**WHAT YOU WILL DO:**
Reproduce each of the items below verbatim, omitting the pictures from your reply.

**MATERIALS PROVIDED:**
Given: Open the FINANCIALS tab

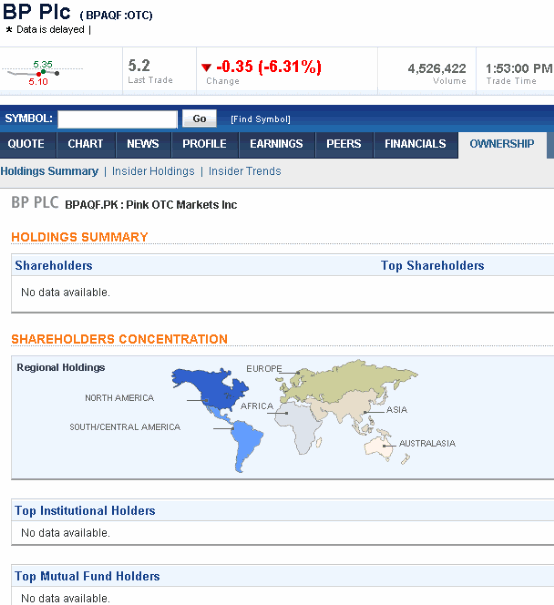Looking at the screenshot, I should 416,145.
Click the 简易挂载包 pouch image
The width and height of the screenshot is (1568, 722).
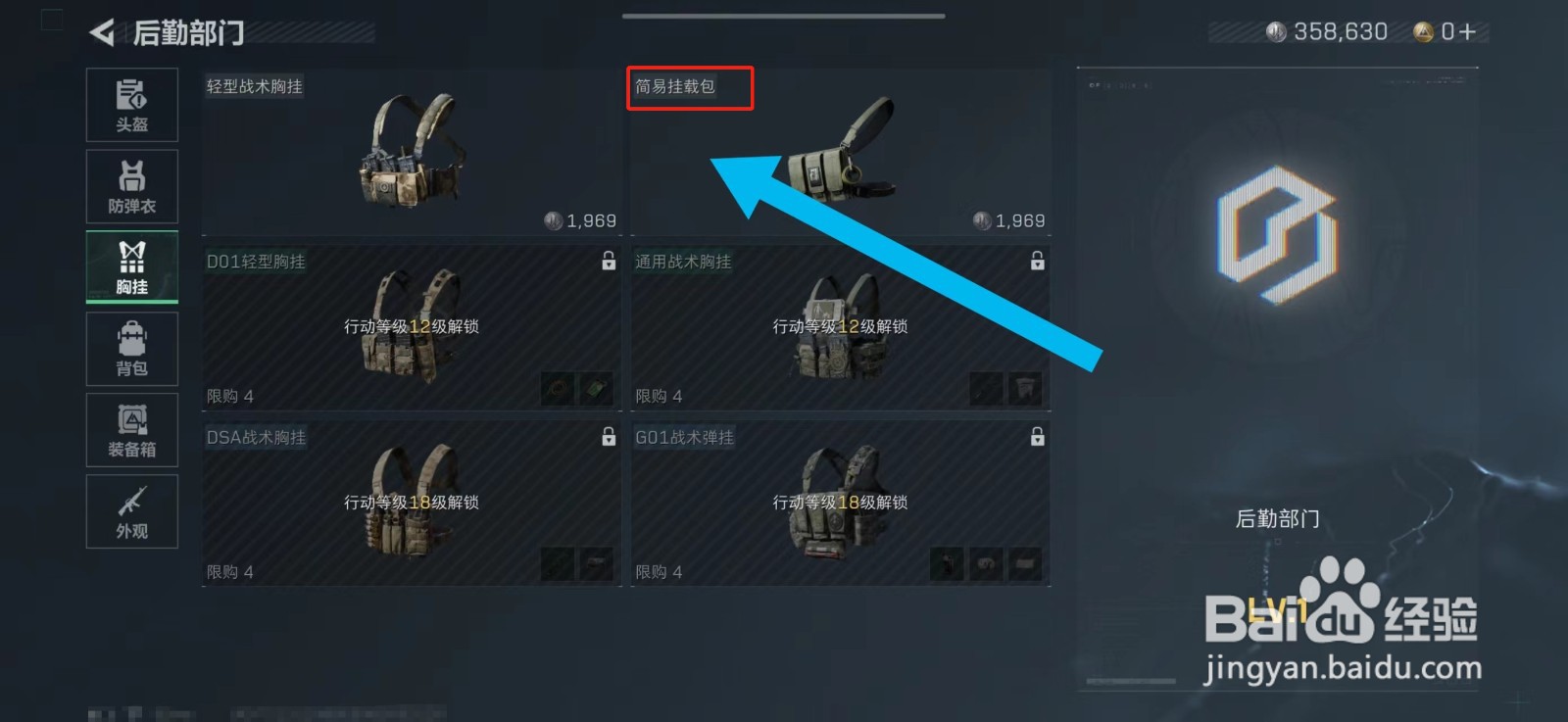click(x=842, y=150)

**FULL ANSWER:**
Given: Open the FINANCIALS tab

Looking at the screenshot, I should 416,145.
Click the 简易挂载包 pouch image
The width and height of the screenshot is (1568, 722).
click(x=842, y=150)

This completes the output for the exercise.